Padre Pio difese un uomo dai ladri

Padre Pio difese un uomo dai ladri
Padre Pio

La testimonianza che segue racconta, anche in una maniera molto scherzosa e leggera, di come Padre Pio stesse in ascolto delle necessità quotidiane dei suoi fedeli; di quelle dettate dalle situazioni contingenti, che creano timori e ansie umanamente condivisibili.

Un uomo di Roma raccontò di avere una casa in un quartiere in cui c’erano stati, in quel periodo, moltissimi furti. Lui, per questo motivo, non se la sentiva proprio di lasciare incustodita la sua abitazione, col rischio che i ladri la prendessero di mira, e non si decideva a partire per quel viaggio verso San Giovanni Rotondo, che progettava da tanto tempo.

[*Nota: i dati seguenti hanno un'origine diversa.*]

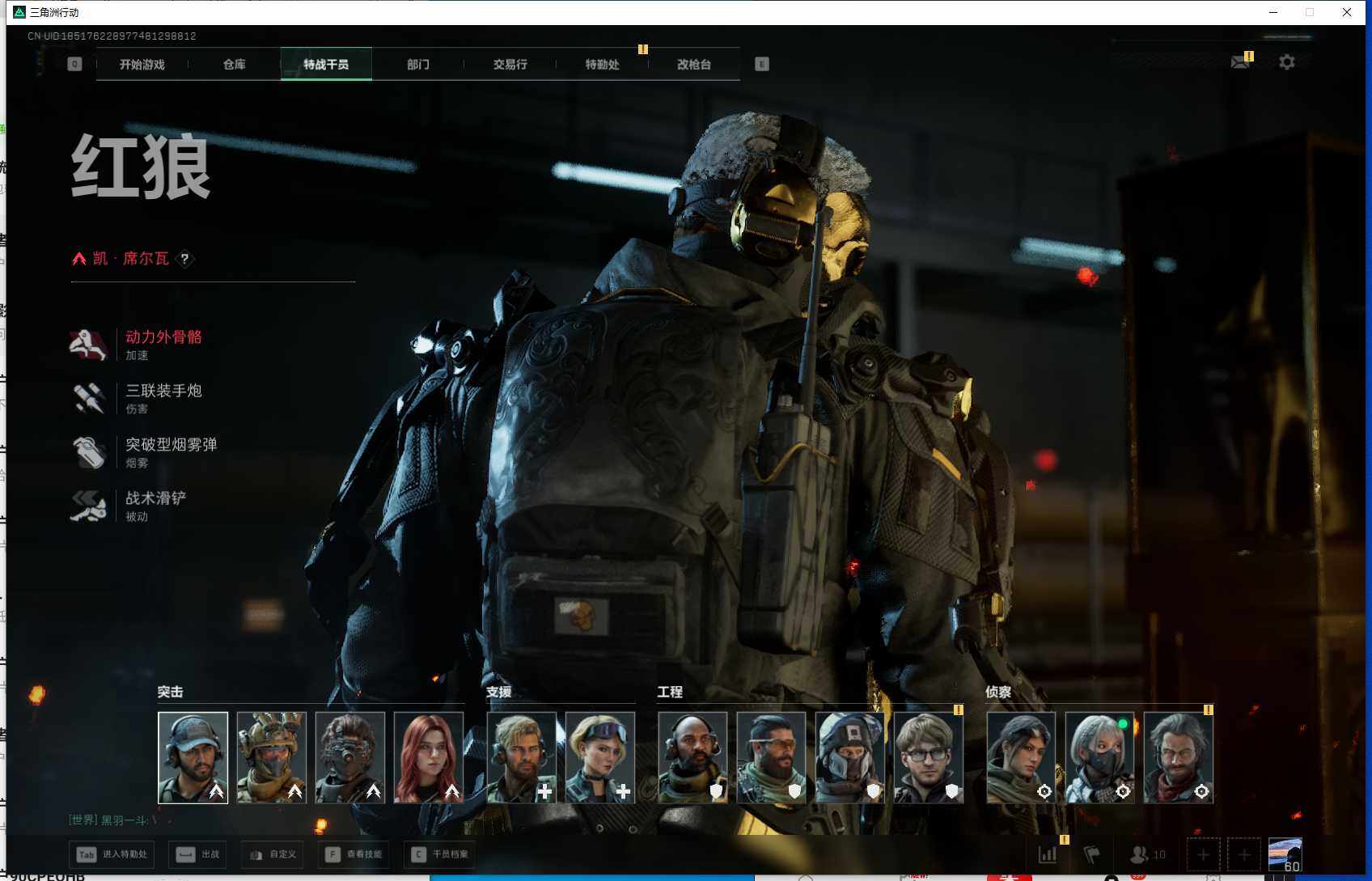Open the 改枪台 tab
The width and height of the screenshot is (1372, 881).
tap(693, 65)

Un giorno, prese il coraggio a due mani e fece il grande passo, non prima di chiedere, mentalmente, a Padre Pio se lo sostenesse in quella impresa: “Io vengo a trovarvi, se voi pensate alla mia casa”.
Detto questo, partì alla volta di San Giovanni Rotondo. Qui, come tanti altri fedeli, riuscì ad incontrare il Padre di Pietrelcina, a parlare con lui, a confessarsi con lui.
Dopo di che, ormai tranquillizzatosi del tutto, decise di trattenersi ancora un po’ in quel posto.

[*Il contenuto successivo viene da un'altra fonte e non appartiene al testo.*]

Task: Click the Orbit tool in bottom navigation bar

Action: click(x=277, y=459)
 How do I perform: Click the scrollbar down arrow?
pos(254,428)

Prima di ripartire, però, pensò di andare nuovamente da Padre Pio: voleva ringraziarlo e salutarlo.
Quello, vedendolo arrivare, gli disse: “E tu ancora qua stai? E io che sudo a tenere ferma la porta di casa tua!”.

L’uomo non comprese perfettamente le sue parole, poté solo supporre di cosa stesse parlando.
Riprese subito il viaggio vero casa ed effettivamente, quando giunse nella sua abitazione romana, si accorse che la porta era stata forzata, ma che i ladri non erano riusciti ad entrare o a sottrargli qualcosa o ad arrecargli altro danno.
Ciò che voleva dirgli Padre Pio, con quel suo saluto insolito, fu, dunque, chiarissimo, come certo fu il suo aiuto e la sua intercessione in quel frangente.